-- START EXERCISE DATA --
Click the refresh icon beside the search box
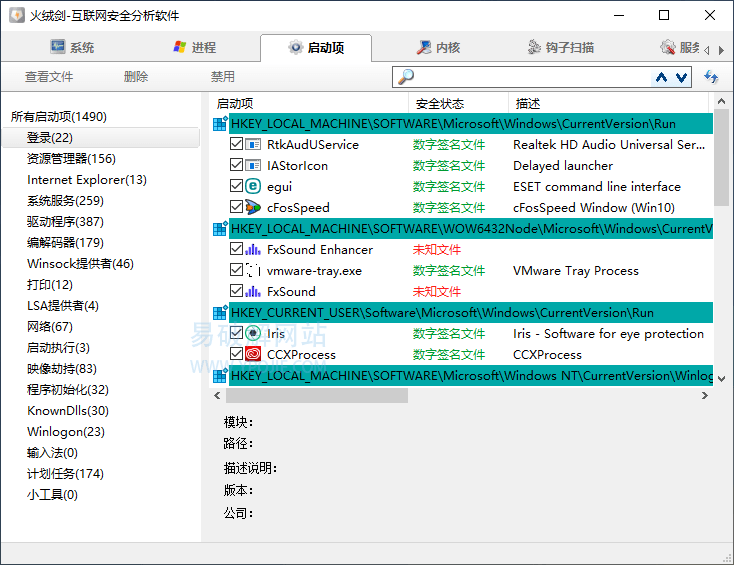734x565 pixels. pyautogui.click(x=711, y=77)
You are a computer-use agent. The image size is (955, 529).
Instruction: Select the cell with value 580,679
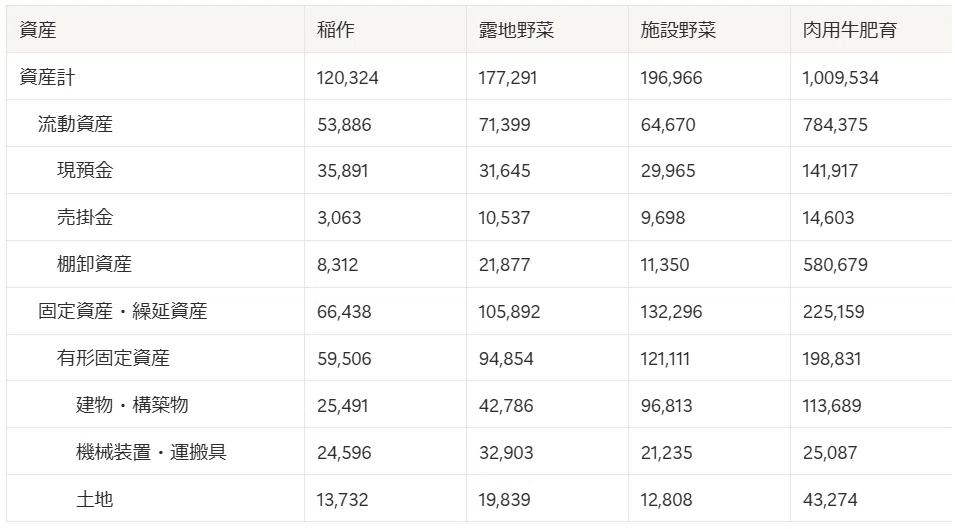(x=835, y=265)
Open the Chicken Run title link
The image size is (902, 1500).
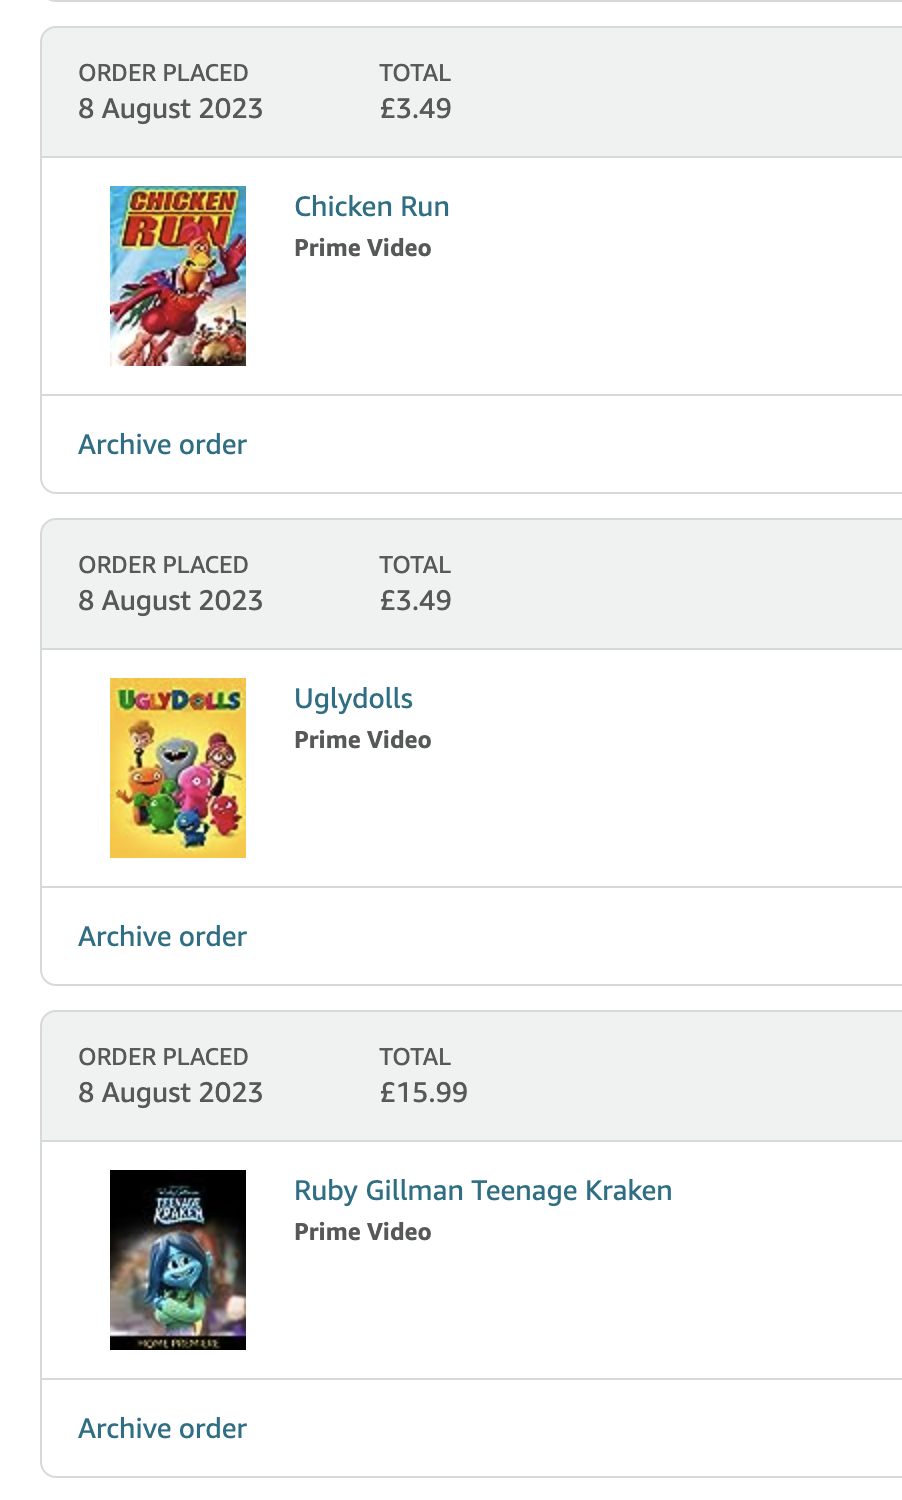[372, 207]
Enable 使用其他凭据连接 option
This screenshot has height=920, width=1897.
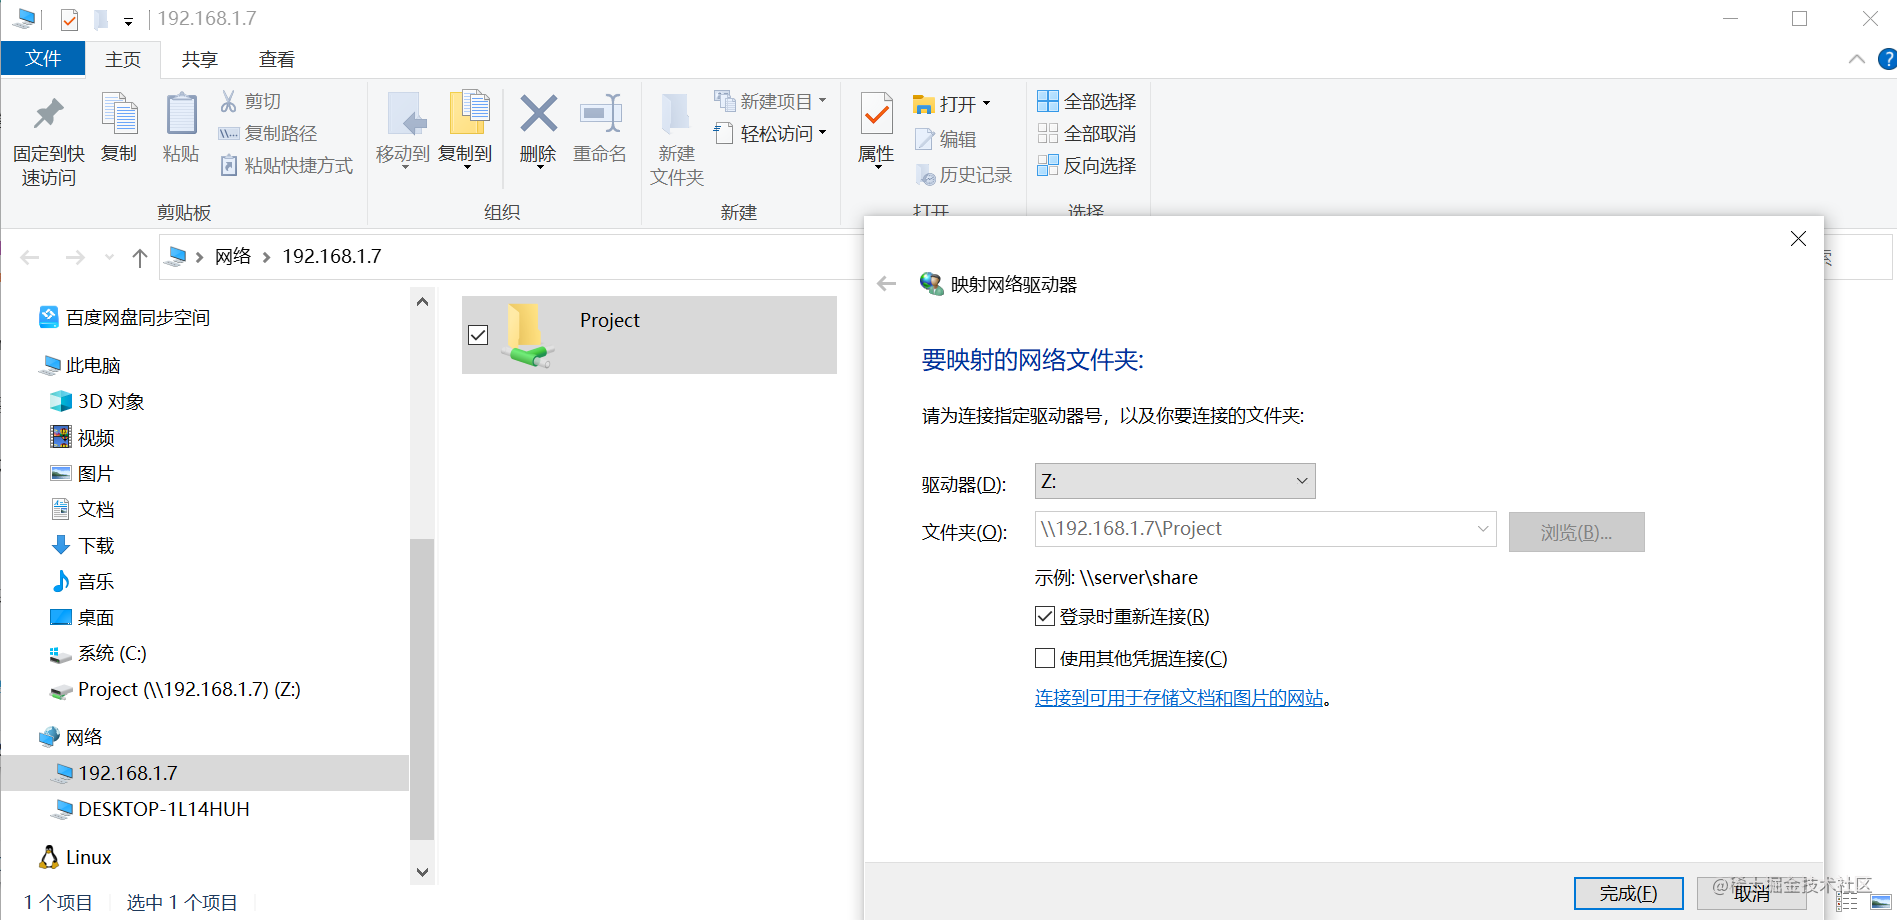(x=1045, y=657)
-- END EXERCISE DATA --
-- START EXERCISE DATA --
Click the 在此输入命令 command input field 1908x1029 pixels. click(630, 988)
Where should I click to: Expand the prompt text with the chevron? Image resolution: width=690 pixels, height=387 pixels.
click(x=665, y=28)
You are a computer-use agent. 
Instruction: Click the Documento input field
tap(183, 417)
-- END EXERCISE DATA --
PROBLEM TO SOLVE: Please repeat the records word for word, starting at the line that contains "Open the Chicken Run title link" and ending at the line that contains "(x=1045, y=657)". Leave the pictures out.

REPLY TO THE TASK:
Open the Chicken Run title link
The image size is (902, 1500).
[372, 207]
Enable 使用其他凭据连接 option
This screenshot has height=920, width=1897.
(x=1045, y=657)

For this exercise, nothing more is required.